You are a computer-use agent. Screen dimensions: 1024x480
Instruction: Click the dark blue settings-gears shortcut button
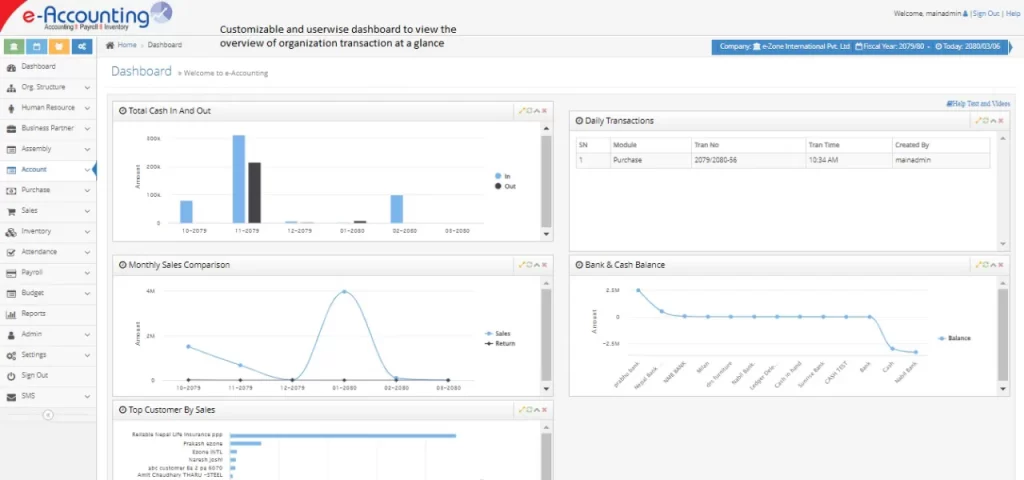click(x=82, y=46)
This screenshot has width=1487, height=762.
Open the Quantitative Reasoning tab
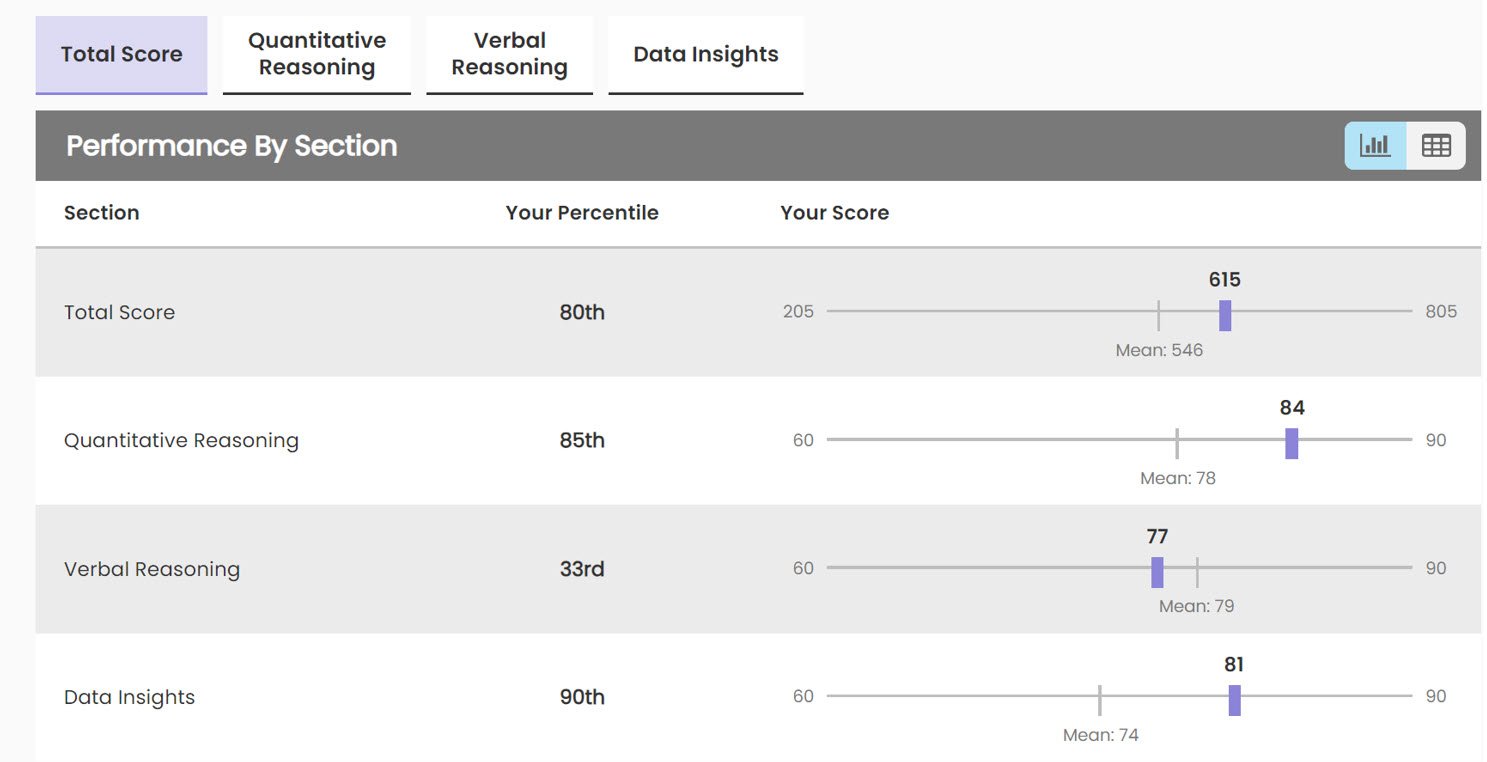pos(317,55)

--

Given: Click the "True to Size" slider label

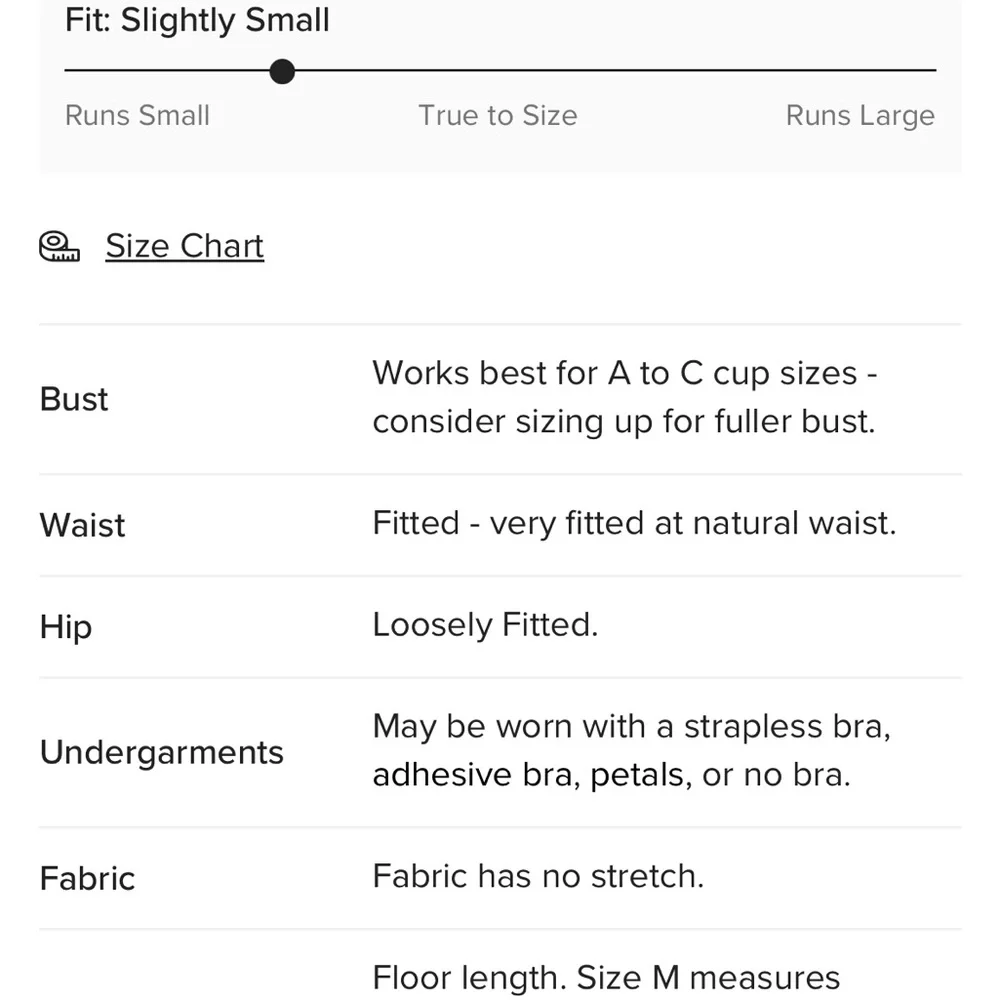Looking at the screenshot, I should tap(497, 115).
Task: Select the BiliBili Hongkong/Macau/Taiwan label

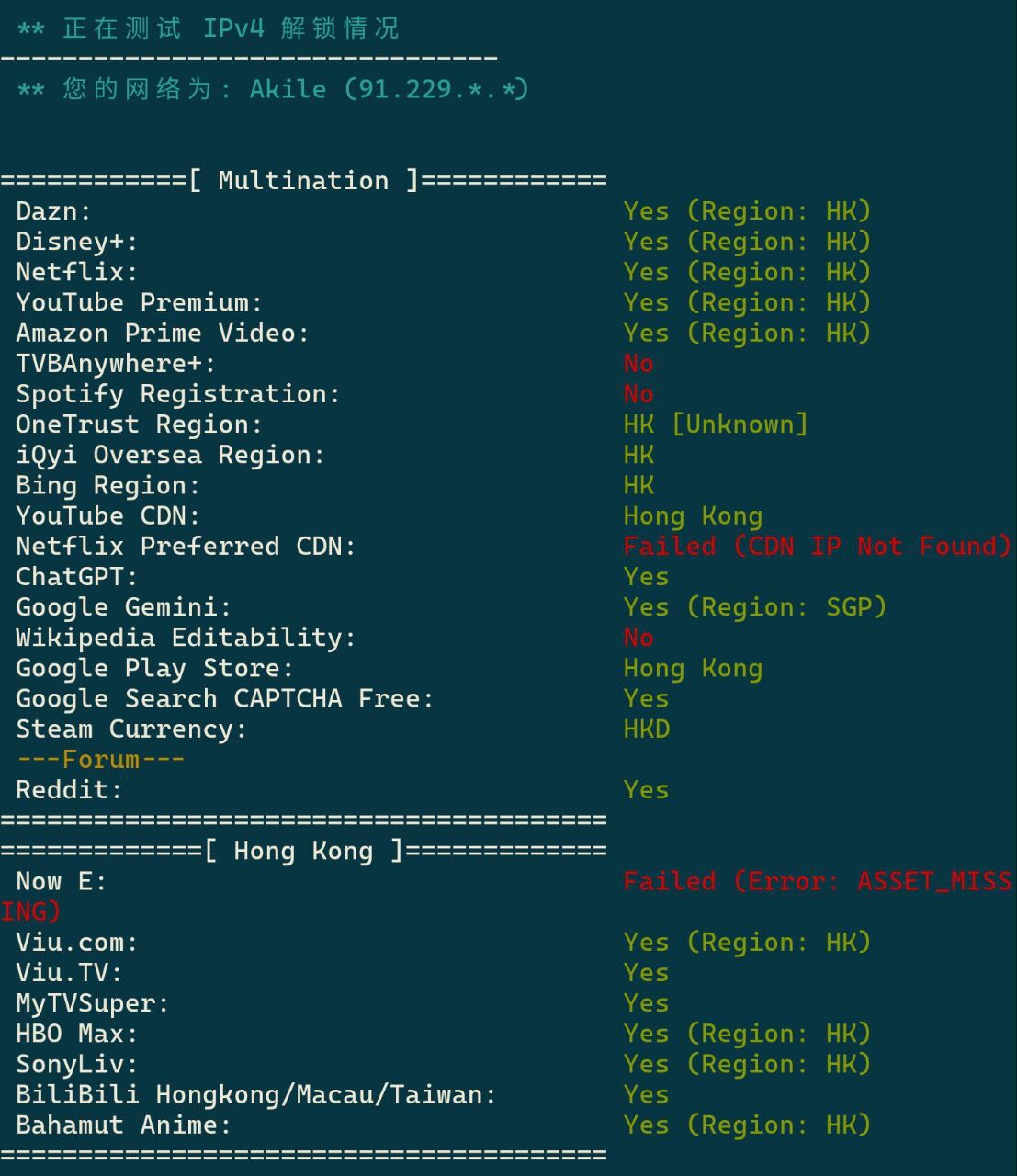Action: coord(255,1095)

* * *

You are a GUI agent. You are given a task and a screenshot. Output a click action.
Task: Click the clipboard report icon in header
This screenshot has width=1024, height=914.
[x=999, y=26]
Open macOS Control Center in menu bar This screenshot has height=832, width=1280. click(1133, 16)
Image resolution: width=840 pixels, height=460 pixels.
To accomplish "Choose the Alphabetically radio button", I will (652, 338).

• Activity
Report each line in the data that holds the word "agent".

• Result of the exercise
You are a computer-use agent. Screen dimensions: 1024x480
You are a GUI agent. You are given a task and a screenshot. Output a click action.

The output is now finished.